Ele quer se mostrar com humanidade à comunidade e para isso recorre ao tema do vaso que é feito de barro.

O chamado para o ministério, de acordo com Paulo, se dá porque Deus convoca baseado na sua misericórdia. Nesse sentido, não se trata de méritos ou diplomas, mas de entender o chamado e atender aos critérios do Cristo. Há uma responsabilidade para tratar o evangelho, mesmo correndo um sério risco de não ser ouvido, de não ser atendido. Paulo é consciente disso.

Mas se o vaso é de barro, há pessoas que gostam de esmagar potes.

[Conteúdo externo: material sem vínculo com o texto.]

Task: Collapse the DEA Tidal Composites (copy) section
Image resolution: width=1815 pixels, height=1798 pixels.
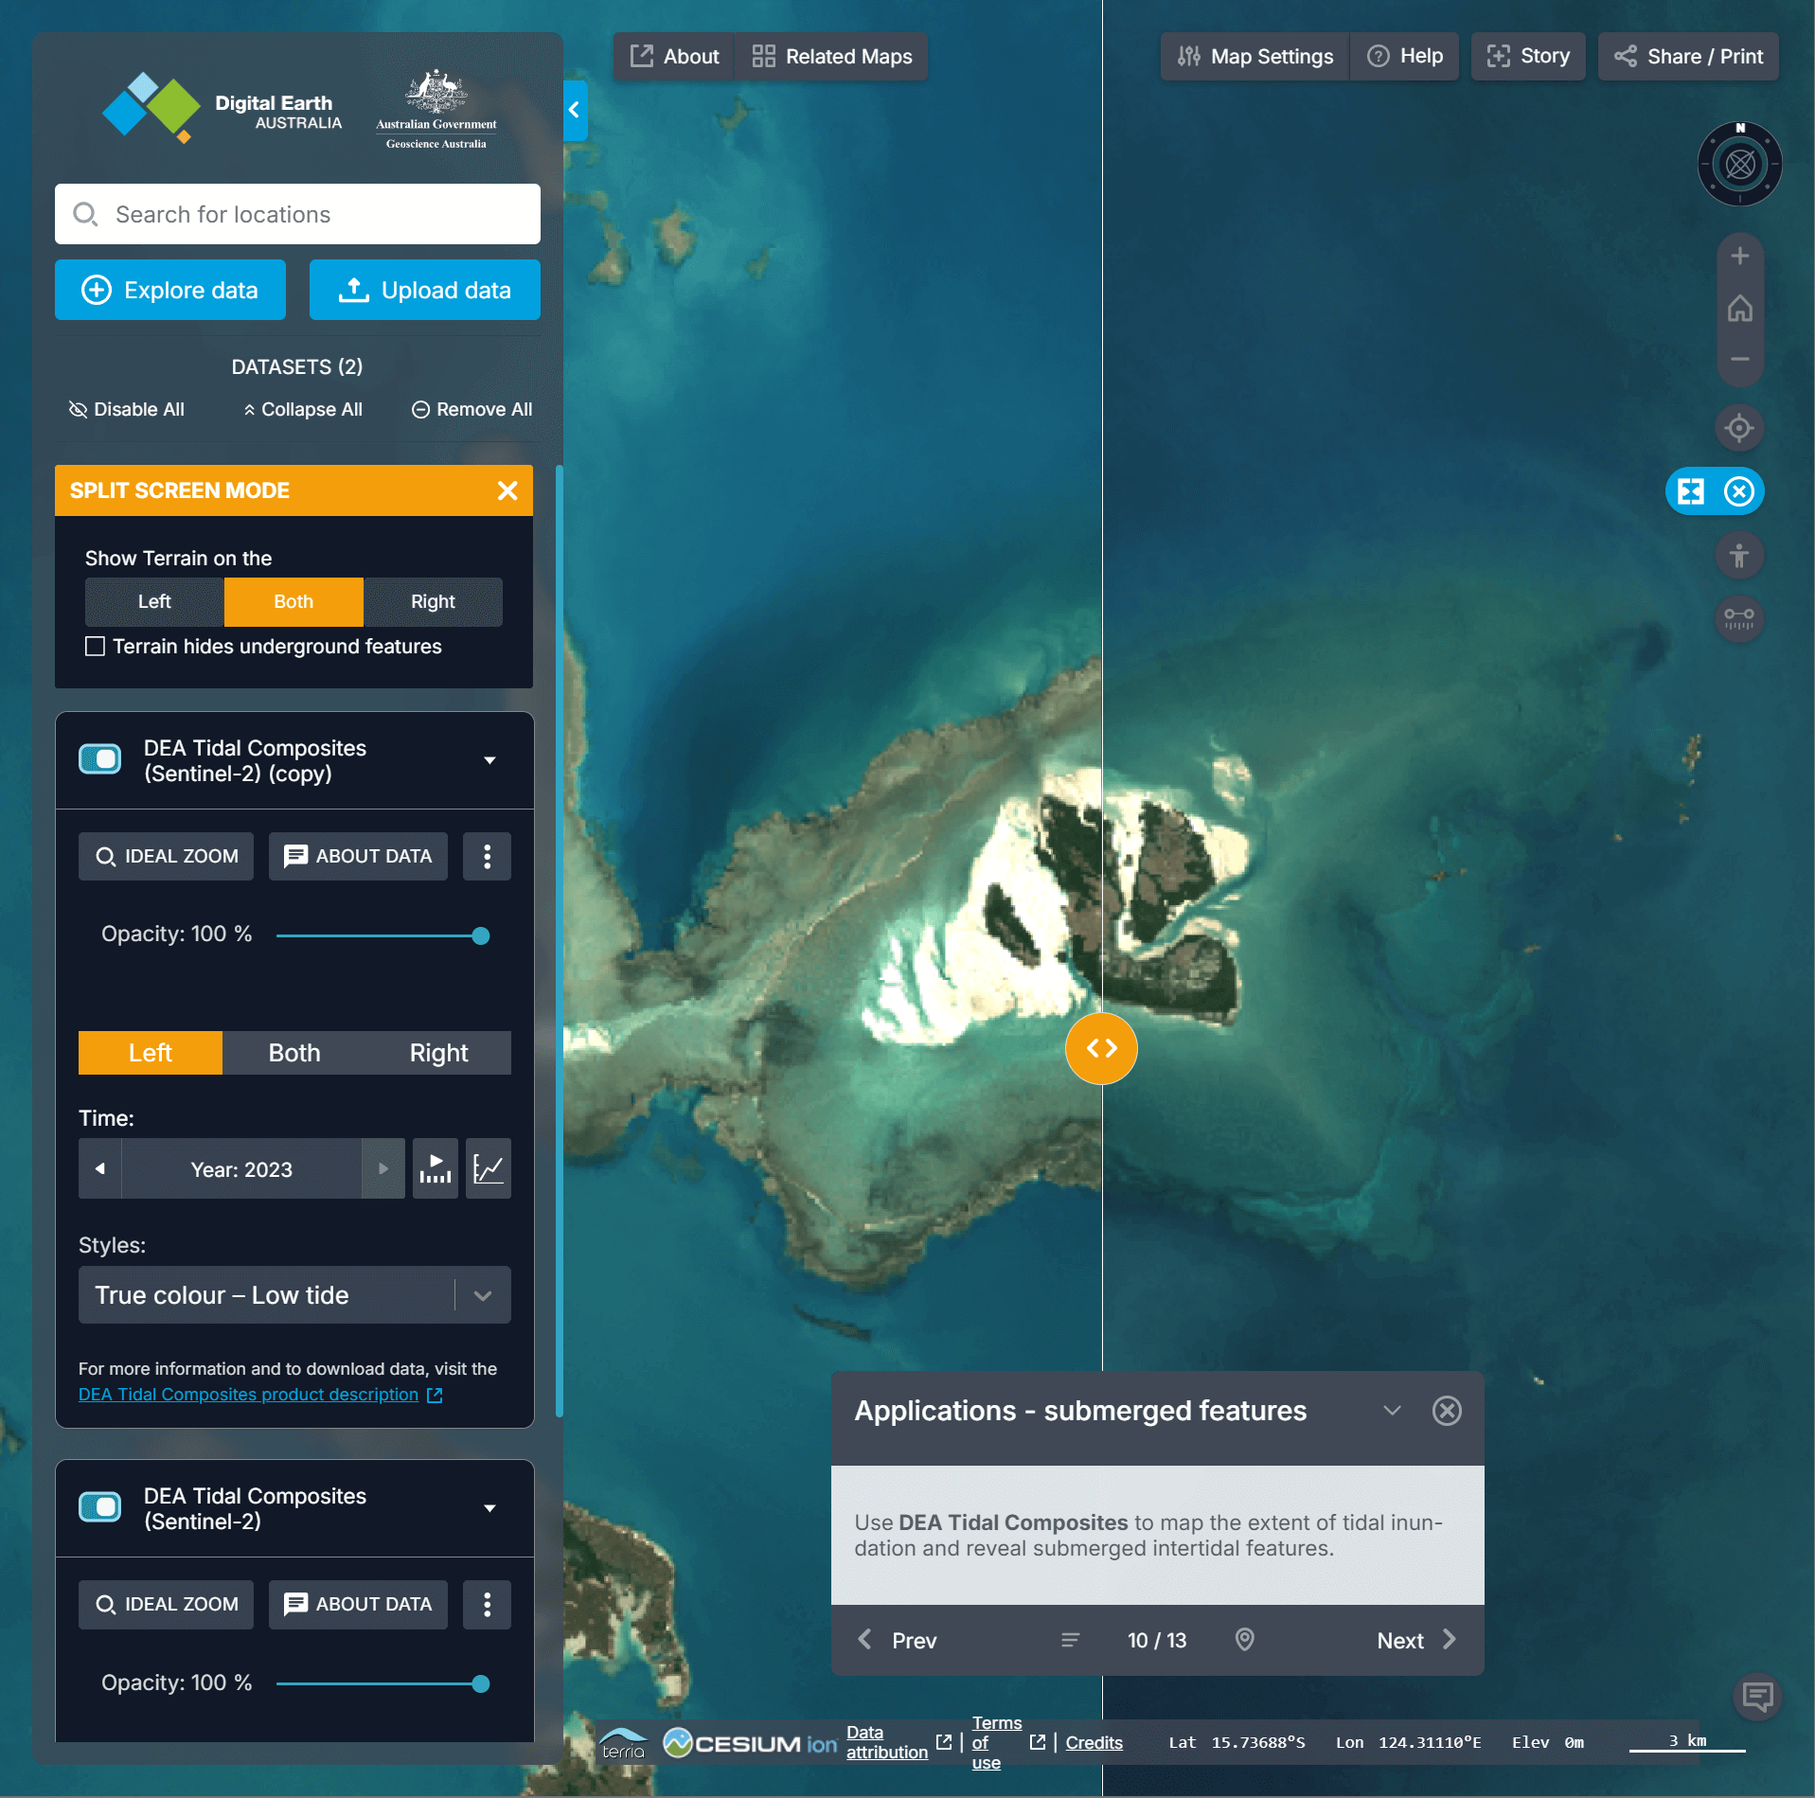Action: pos(489,760)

Há pessoas que se apegam as estruturas e tornam a vida de seus pastores difíceis, não acompanhando o pastor na condução da igreja por diferentes razões, algumas delas Paulo enfrentou em Corinto, como preferir a companhia de pessoas que ainda estão “fora” da comunidade ou até mesmo recusar a instrução pastoral por meio da pregação bíblica.

Pastor é feito de barro.

Uma pesquisa realizada pelo Pr. Lourenço Stélio Rega (Diretor da Faculdade Teológica Batista de São Paulo) alguns anos atrás (não há intenção aqui de atualizar os dados), trouxe números preocupantes sobre o Ministério Pastoral. Destacamos alguns aspectos dessa pesquisa:

- 16% o treinamento recebido no seminário pouco tem servido no ministério;

- 8% se pudesse deixaria o ministério e procuraria outro meio de sobrevivência;

- 13% o exercício do pastorado empobrece a vida família;

- 78% não estão satisfeitos com a autodisciplina no uso do tempo;

- 77% não estão contentes e satisfeitos com o tempo que investe na vida devocional;

- 51% têm de 1 a 5 amigos de verdade (49% não têm?);

- 9% não tem nenhum amigo de verdade;

- 38% não tem desenvolvido uma perspectiva de vida para daqui cinco anos;

- 30% se sentem mais inferiorizados hoje do que no passado. Se pudesse voltar atrás mudaria muita coisa na vida e ministério;

- 10% a igreja já foi responsável por desastres na família do pastor;

- 88% tem facilidade em perdoar os que ofendem;

Esses dados, revelam que pastores não são feitos de ferro ou de aço, mas de barro. O vaso de barro quebra, racha, mas se reconstrói, se refaz nas mãos de Deus (à exemplo do profeta Jeremias).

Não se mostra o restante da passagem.